====== INPUT MATERIAL

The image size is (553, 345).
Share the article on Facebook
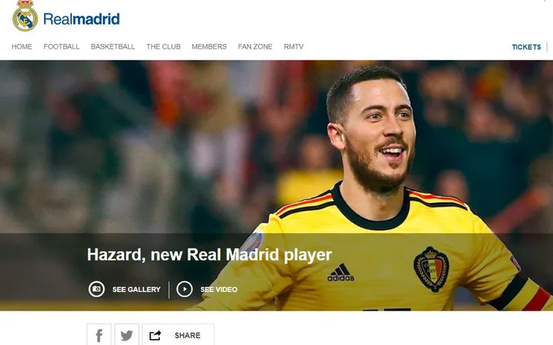coord(99,335)
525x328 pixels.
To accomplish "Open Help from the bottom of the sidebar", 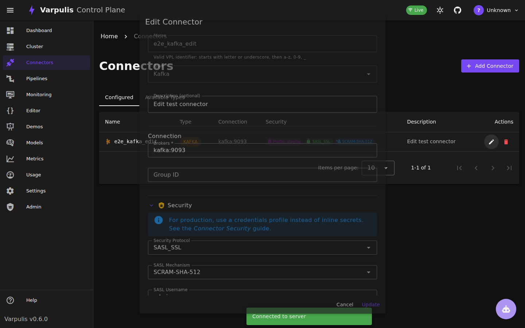I will [31, 300].
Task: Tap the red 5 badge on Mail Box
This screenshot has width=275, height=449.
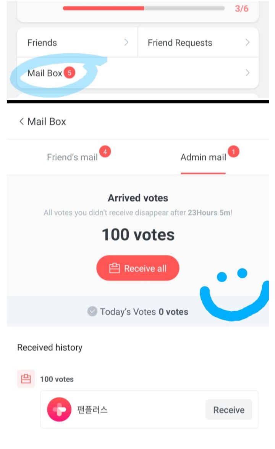Action: [69, 73]
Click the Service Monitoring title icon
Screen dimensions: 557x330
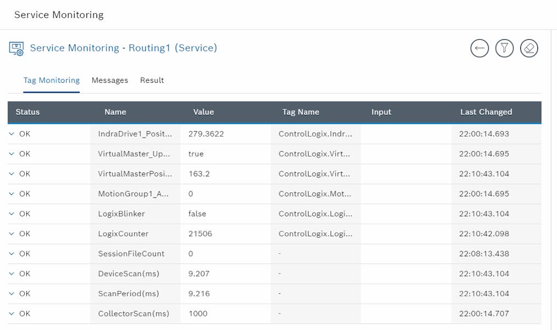[x=16, y=48]
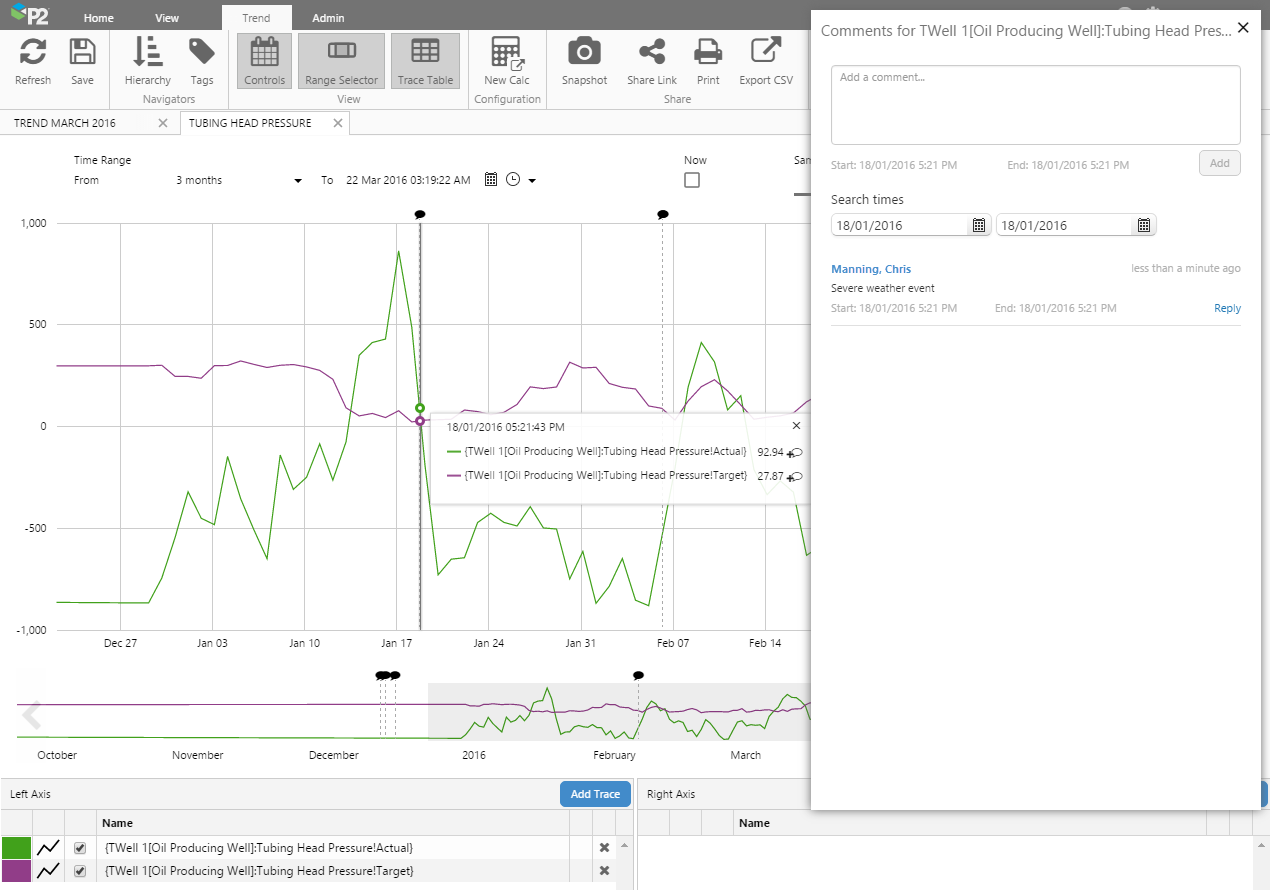Open the New Calc configuration tool
Image resolution: width=1270 pixels, height=890 pixels.
point(508,52)
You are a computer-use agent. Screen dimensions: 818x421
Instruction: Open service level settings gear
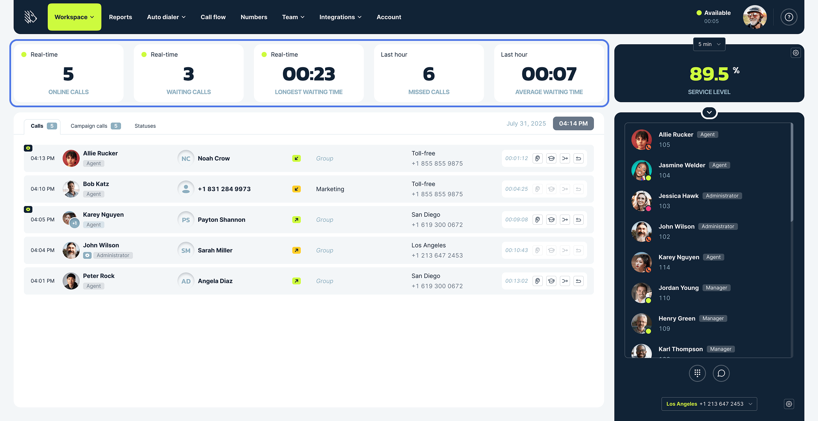pos(795,53)
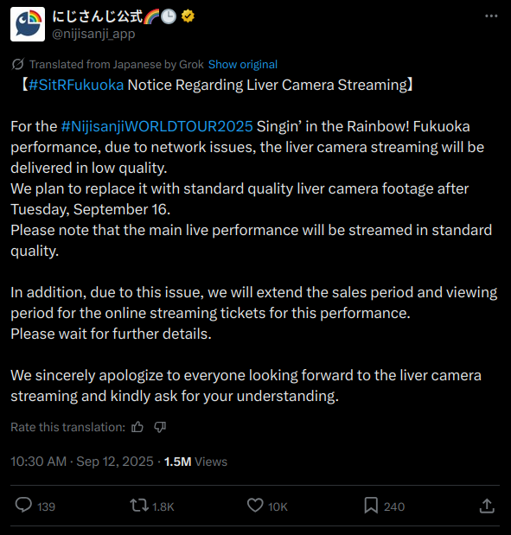
Task: Repost this tweet using retweet icon
Action: [x=139, y=506]
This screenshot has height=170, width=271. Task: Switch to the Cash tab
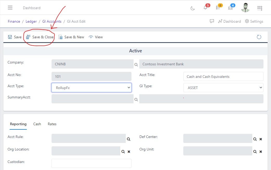click(37, 124)
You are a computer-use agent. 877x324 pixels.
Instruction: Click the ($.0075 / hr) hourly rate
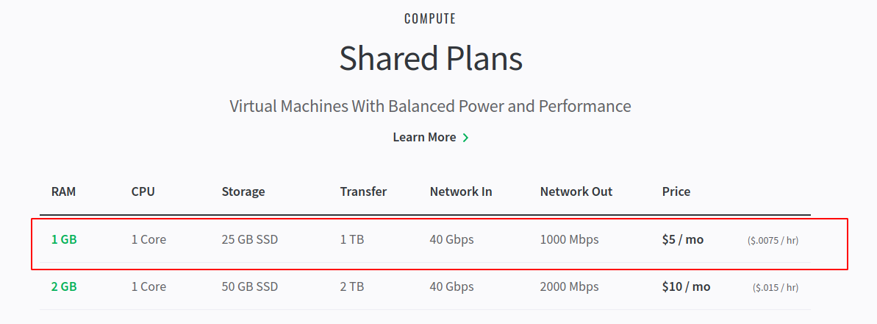773,241
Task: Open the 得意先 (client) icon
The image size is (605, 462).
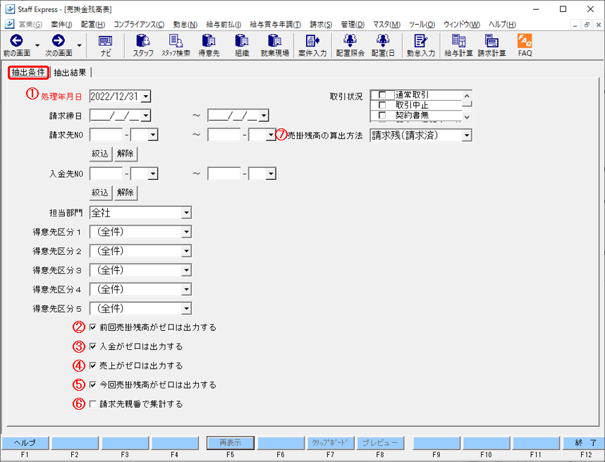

============

- PROMPT -
Restate the lines above from the one containing "Task: Tap the red 5 badge on Mail Box" through the one containing "You are a computer-use agent. Screen", inclusive, exactly and without pictures.

- RESULT FOR THIS TASK -
Task: Tap the red 5 badge on Mail Box
This screenshot has width=275, height=449.
Action: [69, 73]
Click the Service Monitoring title icon
Screen dimensions: 557x330
[x=16, y=48]
Open the New Calc configuration tool
Image resolution: width=1270 pixels, height=890 pixels.
point(508,52)
You are a computer-use agent. Screen dimensions: 818x421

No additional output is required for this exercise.